Магритт вернулся к этой практике, но радикально сократил маршрут от исходного состояния к конечному. Чтобы сделать ход времени вопиюще наглядным, он использует метаморфозу, квантовым скачком преодолевающую дистанцию от одного к совсем другому. Художник смотрит на яйцо, но рисует уже вылупившуюся птицу.
Расшатывая представления о себе и мире, Магритт расширял наше сознание. Его живопись, как это часто делают, нельзя свести к парадоксам оптических иллюзий. Это не трюк, не аттракцион и не фокус. Картина Магритта – метафизический трактат, сведенный к алгебраической формуле реальности и записанный визуальными средствами.
Сложно? А что остается делать живописи, отказавшейся вторить классикам? Эстетика, наложив запрет на воспроизведение окружающего, вынудила художника манипулировать действительностью, а не копировать ее.
Шиле, чеканщик страсти
Герой одного рассказа Валерия Попова возглавил в горячее перестроечное время экспертный институт, который отделял порнографию от эротики. Работа кипела, но однажды он напился и заявил, что никакой разницы нет. В результате институт закрыли, и триста специалистов оказались без работы.
Я вспомнил эту историю, когда во время очередной выставки Эгона Шиле классик американской прозы и глубокий знаток живописи Джон Апдайк опубликовал в журнале «Ньюйоркер» рецензию под названием «Могут ли гениталии быть красивыми?».

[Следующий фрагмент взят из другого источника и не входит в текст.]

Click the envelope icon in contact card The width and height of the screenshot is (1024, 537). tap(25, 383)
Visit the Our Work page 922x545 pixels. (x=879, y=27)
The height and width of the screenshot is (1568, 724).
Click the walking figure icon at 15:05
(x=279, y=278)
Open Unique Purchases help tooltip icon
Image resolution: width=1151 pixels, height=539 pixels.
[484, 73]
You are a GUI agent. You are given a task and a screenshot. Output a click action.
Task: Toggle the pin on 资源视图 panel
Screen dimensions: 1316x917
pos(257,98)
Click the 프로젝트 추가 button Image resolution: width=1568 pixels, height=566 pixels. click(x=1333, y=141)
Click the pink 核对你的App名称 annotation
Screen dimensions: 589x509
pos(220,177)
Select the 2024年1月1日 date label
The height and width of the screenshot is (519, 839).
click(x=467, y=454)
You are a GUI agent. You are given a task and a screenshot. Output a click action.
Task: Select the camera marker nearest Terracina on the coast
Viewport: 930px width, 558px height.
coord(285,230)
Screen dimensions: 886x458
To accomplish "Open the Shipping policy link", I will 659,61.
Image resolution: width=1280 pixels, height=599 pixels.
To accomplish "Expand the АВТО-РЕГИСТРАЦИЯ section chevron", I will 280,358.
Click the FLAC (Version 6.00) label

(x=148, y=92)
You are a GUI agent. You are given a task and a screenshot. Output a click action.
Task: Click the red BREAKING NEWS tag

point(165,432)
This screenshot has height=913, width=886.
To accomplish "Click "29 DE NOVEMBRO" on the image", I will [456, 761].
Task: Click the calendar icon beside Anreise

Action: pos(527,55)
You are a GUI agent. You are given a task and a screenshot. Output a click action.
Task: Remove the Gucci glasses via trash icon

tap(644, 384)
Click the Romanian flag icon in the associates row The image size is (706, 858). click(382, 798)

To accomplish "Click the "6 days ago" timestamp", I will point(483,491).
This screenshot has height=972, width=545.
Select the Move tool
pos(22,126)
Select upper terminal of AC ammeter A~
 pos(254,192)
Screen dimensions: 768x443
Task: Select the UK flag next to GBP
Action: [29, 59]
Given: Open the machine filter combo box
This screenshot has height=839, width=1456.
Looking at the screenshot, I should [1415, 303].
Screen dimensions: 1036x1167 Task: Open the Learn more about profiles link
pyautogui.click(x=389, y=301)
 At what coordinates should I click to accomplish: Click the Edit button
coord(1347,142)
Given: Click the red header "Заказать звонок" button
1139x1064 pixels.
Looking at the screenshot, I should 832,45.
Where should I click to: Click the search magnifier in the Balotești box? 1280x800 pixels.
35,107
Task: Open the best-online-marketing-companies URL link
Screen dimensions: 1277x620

Чтобы ответить на этот вопрос, каждую экспозицию Шиле, как это было и на этот раз в Музее австро-немецкого модернизма [10] , посещают толпы поклонников, не желающих отделять высокое искусство от бесспорной непристойности. Дело в том, что Шиле довел эротику до того последнего предела, за которым остается разве что рентген.
10
http://www.neuegalerie.org/content/egon-schiele-portraits
Искусство стремилось раздеть женщину, начиная с палеолитической Венеры, лишенной головы, но не половых органов. С тех пор художники всех стран и времен исхищрялись в стремлении изобразить женщину все более голой. У Тициана женская плоть мерцает, у Рубенса – складируется, у Мане вызывает скандал. Провоцируя публику, художники обостряли ситуацию. В «Завтраке на траве» того же Эдуарда Мане дерзкая скабрезность в том, что нагая дама окружена полностью одетыми мужчинами. У Модильяни ко всему привычных парижан возмутило, что обнаженная модель смотрит им прямо в глаза.